A major challenge is how these diverse organisations, agencies, and groups can develop meaningful partnerships to tackle shared goals in population health. Traditionally, organisations are used to working within single sectors rather than across them,6 and there is little guidance on how best to effectively develop, manage, and maintain a national stakeholder network. A systems approach can also be useful within organisations, providing a better appreciation of how organisations are structured and highlighting the tendencies to operate in silos. A shift in culture to a network approach could therefore have wider benefits.

Operationalising multisectoral partnerships as networks

Conceptualising multisectoral partnerships as networks (fig 1) allows use of stakeholder network analysis techniques and network theories to determine how they can be more effective in reducing NCDs.7 Stakeholder network analyses can help clarify which organisations are connected to each other and how. They can also measure the quality of these connections, with the resulting data used to strengthen ties.

Fig 1
Fig 1

Example of a public health stakeholder network.6 The nodes represent organisations and the lines represent ties between organisations. The larger nodes represent the organisations with the most collaborators

Stakeholder analyses can identify the organisations involved in implementing interventions for prevention and control of NCDs and how they are linked; describe the structure and characteristics of the network—how its participants communicate with each other and how influential they are; and identify areas and strategies to strengthen the participation of key stakeholders. A visual representation of the network helps members to better understand the network and identify priorities to make the network more robust and collaborative—for example, by establishing relationships between stakeholders that are disconnected, identifying areas where new stakeholders need to be recruited, and facilitating sharing of resources and knowledge. Understanding how a stakeholder network is organised can empower and promote self management among the network members.

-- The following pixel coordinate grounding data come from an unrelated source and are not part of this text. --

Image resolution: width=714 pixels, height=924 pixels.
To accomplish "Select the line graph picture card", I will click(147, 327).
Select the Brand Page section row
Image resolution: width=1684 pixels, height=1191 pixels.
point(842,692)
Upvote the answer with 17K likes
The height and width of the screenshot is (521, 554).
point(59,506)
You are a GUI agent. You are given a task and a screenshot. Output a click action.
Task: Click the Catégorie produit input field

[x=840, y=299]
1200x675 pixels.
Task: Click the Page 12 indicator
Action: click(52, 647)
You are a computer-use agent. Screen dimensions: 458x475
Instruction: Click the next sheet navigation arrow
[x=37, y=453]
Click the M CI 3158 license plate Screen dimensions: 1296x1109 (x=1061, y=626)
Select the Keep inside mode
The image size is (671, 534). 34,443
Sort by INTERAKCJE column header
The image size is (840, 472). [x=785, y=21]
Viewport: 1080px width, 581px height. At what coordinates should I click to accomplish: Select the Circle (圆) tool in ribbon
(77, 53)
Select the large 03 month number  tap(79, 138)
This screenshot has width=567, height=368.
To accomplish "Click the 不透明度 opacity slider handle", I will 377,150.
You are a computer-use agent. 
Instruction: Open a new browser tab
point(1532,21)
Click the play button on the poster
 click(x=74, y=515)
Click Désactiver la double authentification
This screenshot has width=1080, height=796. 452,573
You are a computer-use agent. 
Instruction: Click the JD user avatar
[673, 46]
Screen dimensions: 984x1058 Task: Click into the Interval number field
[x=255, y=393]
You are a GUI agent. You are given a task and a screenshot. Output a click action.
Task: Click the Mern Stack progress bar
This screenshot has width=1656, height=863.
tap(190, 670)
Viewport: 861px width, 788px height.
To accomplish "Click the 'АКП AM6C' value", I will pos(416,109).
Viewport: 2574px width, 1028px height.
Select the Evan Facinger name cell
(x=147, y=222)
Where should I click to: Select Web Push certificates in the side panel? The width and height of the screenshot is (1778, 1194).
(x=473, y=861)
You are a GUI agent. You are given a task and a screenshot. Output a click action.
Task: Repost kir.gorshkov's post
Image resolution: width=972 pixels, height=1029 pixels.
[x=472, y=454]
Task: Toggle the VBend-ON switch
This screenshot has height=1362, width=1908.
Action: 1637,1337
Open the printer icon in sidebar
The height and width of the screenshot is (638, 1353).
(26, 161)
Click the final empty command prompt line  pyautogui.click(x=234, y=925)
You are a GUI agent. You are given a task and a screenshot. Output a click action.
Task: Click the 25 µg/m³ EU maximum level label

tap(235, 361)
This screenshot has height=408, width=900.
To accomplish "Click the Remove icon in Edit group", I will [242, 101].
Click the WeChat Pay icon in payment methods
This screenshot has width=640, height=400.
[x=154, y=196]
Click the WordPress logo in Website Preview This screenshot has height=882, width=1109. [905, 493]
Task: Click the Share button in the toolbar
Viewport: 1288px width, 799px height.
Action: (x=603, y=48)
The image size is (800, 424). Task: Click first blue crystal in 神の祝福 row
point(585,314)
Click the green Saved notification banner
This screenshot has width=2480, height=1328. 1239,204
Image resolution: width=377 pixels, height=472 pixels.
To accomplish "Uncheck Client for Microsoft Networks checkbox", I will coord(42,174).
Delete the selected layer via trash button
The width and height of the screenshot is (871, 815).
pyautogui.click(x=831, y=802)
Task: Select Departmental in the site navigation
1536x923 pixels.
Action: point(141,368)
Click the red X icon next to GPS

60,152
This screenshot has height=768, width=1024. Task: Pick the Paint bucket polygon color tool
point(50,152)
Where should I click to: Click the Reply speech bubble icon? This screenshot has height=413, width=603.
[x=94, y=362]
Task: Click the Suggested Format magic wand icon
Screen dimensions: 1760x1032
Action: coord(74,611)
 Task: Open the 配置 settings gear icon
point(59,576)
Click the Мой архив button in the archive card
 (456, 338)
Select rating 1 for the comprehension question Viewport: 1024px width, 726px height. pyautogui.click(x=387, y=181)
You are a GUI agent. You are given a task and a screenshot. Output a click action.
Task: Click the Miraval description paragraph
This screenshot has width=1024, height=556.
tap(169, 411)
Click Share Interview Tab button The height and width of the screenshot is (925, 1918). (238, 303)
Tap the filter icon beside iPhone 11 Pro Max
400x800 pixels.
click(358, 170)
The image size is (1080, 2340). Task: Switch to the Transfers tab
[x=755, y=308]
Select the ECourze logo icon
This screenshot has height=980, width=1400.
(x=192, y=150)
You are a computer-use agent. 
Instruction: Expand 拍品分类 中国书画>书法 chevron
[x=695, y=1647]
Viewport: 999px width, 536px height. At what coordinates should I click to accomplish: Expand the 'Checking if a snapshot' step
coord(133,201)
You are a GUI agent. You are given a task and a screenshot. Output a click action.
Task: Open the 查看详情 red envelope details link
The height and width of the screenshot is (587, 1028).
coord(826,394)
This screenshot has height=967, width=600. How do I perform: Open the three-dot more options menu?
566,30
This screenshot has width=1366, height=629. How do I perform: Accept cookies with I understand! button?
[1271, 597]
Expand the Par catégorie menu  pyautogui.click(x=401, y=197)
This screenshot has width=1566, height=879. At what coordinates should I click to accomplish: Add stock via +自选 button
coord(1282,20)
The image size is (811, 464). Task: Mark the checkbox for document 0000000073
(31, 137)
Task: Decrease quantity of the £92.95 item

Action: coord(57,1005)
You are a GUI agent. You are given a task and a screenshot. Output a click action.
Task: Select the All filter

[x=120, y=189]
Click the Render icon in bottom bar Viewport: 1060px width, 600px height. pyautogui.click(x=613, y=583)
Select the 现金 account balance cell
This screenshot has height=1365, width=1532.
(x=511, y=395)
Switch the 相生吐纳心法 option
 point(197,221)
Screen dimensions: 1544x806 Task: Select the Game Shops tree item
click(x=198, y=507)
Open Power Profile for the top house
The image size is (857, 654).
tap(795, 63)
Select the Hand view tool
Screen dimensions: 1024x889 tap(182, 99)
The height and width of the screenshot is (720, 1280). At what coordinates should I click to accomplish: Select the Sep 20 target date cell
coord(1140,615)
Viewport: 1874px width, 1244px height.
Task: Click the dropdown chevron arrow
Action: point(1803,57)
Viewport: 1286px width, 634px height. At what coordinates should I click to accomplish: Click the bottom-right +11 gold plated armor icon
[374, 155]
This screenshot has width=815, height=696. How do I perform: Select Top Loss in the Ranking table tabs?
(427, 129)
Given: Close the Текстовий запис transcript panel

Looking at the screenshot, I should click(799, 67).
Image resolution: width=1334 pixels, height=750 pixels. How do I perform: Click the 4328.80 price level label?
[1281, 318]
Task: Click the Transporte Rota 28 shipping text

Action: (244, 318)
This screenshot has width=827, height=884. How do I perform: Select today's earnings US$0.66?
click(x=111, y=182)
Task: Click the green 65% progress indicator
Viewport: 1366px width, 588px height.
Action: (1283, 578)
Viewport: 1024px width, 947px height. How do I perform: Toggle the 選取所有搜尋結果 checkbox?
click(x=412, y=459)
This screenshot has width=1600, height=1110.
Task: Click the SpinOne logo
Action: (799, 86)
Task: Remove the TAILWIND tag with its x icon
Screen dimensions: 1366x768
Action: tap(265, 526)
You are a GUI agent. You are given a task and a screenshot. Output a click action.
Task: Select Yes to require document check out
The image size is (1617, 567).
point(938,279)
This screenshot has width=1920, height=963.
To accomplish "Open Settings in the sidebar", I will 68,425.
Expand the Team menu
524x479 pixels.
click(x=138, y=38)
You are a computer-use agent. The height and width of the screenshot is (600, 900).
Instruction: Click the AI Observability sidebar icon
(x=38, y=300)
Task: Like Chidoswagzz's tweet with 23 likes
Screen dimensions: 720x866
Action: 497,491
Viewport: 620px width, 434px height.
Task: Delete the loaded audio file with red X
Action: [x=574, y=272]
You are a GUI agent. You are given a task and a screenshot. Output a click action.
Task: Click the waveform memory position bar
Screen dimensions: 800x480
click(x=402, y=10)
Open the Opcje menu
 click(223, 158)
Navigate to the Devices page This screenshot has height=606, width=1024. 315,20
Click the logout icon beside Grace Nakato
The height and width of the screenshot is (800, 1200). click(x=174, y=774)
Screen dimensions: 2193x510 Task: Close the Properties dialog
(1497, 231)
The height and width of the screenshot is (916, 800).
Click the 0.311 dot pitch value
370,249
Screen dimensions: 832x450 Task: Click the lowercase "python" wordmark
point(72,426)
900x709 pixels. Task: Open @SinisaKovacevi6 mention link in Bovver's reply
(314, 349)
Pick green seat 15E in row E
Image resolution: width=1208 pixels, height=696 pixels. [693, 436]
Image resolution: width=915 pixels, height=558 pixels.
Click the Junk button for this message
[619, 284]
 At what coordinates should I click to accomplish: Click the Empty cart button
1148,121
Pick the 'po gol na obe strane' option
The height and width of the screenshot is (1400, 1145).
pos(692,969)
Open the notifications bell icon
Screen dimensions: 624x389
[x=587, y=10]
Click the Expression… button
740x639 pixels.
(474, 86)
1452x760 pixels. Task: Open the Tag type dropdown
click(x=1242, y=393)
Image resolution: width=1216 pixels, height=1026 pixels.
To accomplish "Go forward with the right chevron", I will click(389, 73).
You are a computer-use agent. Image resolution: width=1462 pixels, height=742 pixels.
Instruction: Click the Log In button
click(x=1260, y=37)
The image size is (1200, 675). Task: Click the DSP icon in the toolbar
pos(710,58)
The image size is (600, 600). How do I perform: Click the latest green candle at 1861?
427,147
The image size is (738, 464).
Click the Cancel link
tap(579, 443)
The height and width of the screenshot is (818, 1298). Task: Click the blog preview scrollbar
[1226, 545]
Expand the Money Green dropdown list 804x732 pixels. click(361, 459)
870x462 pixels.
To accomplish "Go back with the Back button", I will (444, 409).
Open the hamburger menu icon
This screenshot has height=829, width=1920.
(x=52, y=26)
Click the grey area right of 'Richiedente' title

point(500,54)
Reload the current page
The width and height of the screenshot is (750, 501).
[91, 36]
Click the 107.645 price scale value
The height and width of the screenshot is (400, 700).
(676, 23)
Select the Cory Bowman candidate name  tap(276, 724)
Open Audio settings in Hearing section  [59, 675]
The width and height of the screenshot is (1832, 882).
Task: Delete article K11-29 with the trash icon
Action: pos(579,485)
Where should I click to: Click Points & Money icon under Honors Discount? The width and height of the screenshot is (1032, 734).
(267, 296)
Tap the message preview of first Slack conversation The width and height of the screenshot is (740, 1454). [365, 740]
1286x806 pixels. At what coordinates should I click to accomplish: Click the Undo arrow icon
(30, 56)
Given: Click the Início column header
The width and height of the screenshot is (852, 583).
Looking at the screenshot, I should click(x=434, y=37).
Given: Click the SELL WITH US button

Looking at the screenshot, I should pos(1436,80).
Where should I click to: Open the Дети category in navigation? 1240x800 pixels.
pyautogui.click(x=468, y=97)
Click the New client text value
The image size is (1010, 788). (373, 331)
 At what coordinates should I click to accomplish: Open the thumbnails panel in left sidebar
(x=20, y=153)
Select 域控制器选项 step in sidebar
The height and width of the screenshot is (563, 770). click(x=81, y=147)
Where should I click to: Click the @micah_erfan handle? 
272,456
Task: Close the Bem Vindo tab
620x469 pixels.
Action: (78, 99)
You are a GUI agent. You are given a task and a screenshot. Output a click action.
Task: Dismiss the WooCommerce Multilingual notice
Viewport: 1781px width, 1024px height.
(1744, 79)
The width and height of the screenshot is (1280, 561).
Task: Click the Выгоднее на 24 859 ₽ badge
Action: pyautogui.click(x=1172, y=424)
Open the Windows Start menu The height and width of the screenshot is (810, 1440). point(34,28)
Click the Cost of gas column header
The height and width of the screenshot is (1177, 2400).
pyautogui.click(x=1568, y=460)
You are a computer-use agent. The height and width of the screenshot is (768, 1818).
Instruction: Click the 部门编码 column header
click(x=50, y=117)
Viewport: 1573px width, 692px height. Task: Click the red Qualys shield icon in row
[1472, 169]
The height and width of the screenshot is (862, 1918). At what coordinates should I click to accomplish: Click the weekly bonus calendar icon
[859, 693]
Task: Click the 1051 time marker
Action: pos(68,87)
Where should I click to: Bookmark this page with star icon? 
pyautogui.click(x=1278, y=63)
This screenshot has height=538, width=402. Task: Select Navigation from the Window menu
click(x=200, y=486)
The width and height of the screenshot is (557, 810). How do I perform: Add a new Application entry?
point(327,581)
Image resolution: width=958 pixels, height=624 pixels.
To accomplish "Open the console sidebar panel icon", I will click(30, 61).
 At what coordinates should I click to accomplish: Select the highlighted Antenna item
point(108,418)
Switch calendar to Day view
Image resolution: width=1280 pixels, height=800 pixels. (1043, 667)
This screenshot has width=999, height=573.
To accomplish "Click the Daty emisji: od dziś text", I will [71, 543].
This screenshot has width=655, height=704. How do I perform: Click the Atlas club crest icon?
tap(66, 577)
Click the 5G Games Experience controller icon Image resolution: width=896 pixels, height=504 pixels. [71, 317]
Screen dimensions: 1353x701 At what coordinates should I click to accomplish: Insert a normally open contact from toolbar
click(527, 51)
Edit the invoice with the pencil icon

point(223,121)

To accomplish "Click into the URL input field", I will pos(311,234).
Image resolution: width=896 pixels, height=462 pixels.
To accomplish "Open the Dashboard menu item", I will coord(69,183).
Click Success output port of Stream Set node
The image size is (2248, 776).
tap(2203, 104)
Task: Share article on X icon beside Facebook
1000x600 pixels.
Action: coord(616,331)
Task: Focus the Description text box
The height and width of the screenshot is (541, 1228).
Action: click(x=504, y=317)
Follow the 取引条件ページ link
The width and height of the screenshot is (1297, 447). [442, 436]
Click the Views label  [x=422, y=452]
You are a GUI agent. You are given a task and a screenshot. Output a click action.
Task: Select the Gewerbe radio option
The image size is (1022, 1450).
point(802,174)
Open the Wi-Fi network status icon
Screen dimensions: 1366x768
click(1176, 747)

Varda et al outlined the core dimensions of connectivity in public health collaboratives.6 These include factors such as membership (name, type, and characteristics such as size); network interaction (key players, patterns, and positions occupied); the role of the Ministry of Health (such as convenor, facilitator, or equal member); the frequency of interactions; and issues of power, involvement, resources, trust, and reciprocity. An understanding of these factors could help increase efficiency, effectiveness, and sustainability of stakeholder networks.8910 It increases the likelihood that goals will be met because tasks and efforts are shared and policies and programmes are optimised.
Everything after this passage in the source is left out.